### Texto fornecido
O filósofo Paul Ricoeur (1913-2005), um dos estudiosos contemporâneos mais dedicados ao estudo da memória como reconfiguração historiográfica comenta que:
[..] uma recordação surge ao espírito sob a forma de uma imagem que, espontaneamente, se dá como signo de qualquer coisa diferente, realmente ausente, mas que consideramos como tendo existido no passado. Encontram-se reunidos três traços de forma paradoxal: a presença, a ausência, a anterioridade. Para o dizer de outra forma, a imagem-recordação está presente no espírito como alguma coisa que já não está lá, mas esteve[1].
Note-se que este paradoxo na ideia de Ricoeur é a tônica de Almodóvar, quando somos apresentados a duas narrativas distintas que correm em paralelo. Primeiro, no presente, em que Mallo vive suas mazelas, ajudado por uma amiga, enquanto tenta acertar contas com um passado recente, que não vemos acontecer em imagens, mas em palavras, portanto não materializado. Em outra instância, um passado mais distante, sua infância, a que assistimos com toda a vivacidade de cores e detalhes que o cineasta usa de praxe.

### Trabalho a fazer
- A) Extraia do trecho sobre Ricoeur e Almodóvar a parte que começa em "O filósofo Paul" e termina em "lá, mas esteve[1].", sem alterar nada.
- B) Responda com base no trecho sobre Ricoeur e Almodóvar:
(i) Em que anos nasceu e morreu Paul Ricoeur?
(ii) Quais são os três traços que, segundo a citação, se encontram reunidos de forma paradoxal?
(iii) Quem ajuda Mallo na narrativa do presente?

### Itens armazenados
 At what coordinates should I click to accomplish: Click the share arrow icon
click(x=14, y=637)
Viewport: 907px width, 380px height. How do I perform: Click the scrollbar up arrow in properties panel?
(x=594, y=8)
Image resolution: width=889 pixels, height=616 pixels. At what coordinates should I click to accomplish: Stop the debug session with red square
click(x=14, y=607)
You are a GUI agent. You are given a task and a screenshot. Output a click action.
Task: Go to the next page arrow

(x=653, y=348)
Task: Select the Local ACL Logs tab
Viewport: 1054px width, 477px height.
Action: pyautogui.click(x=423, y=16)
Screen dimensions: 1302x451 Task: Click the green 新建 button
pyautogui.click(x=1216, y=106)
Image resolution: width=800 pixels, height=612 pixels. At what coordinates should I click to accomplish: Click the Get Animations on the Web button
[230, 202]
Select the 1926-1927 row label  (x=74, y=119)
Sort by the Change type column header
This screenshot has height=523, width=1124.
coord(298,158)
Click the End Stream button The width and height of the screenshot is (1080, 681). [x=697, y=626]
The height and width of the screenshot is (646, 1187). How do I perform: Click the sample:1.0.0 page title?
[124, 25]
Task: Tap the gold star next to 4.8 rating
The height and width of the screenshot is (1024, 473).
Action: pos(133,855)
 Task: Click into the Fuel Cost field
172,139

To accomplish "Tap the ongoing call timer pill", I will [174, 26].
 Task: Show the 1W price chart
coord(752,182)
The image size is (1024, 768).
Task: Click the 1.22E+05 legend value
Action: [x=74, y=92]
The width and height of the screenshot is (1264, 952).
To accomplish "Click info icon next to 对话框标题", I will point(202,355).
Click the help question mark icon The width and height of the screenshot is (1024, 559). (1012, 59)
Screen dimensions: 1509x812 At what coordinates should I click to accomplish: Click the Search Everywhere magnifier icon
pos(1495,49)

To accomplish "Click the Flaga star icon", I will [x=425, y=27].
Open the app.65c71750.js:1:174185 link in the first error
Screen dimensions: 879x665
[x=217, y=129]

### Respostas
- A)
O filósofo Paul Ricoeur (1913-2005), um dos estudiosos contemporâneos mais dedicados ao estudo da memória como reconfiguração historiográfica comenta que:
[..] uma recordação surge ao espírito sob a forma de uma imagem que, espontaneamente, se dá como signo de qualquer coisa diferente, realmente ausente, mas que consideramos como tendo existido no passado. Encontram-se reunidos três traços de forma paradoxal: a presença, a ausência, a anterioridade. Para o dizer de outra forma, a imagem-recordação está presente no espírito como alguma coisa que já não está lá, mas esteve[1].

- B)
(i) Nasceu em 1913 e morreu em 2005.
(ii) A presença, a ausência e a anterioridade.
(iii) Uma amiga.